▶ [Work item]: Would you return the listing that follows exactly, leaving its pictures behind?

▶ [Extracted records]:
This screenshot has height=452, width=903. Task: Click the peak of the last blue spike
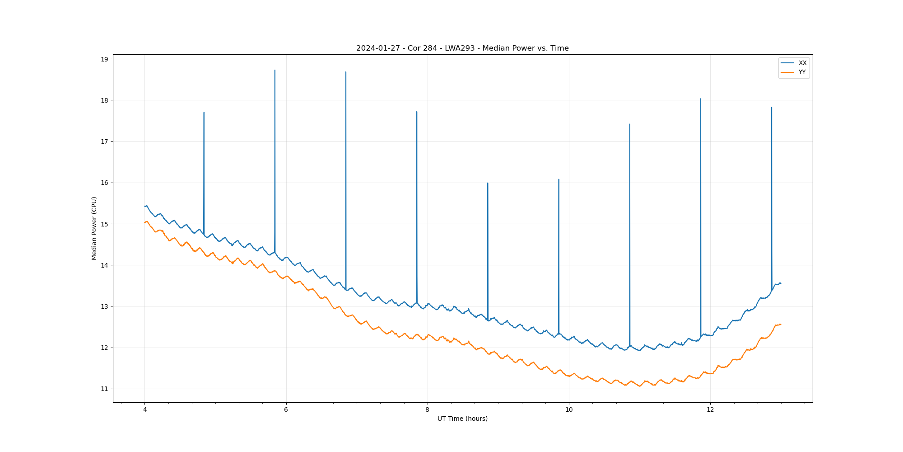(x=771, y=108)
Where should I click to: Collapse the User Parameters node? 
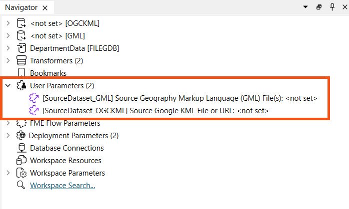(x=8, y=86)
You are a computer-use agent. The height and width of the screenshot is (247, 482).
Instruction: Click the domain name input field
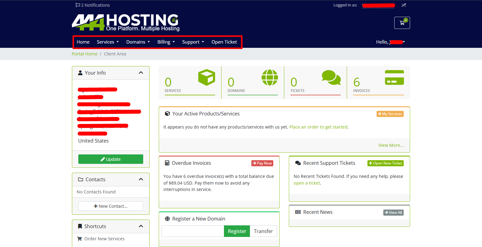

▶ [Answer to this exercise]:
This screenshot has height=452, width=903. Task: Click the peak of the last blue spike
(x=771, y=108)
Where should I click to: Collapse the User Parameters node? 
(x=8, y=86)
You are a computer-use agent. The height and width of the screenshot is (247, 482).
Instruction: Click the domain name input field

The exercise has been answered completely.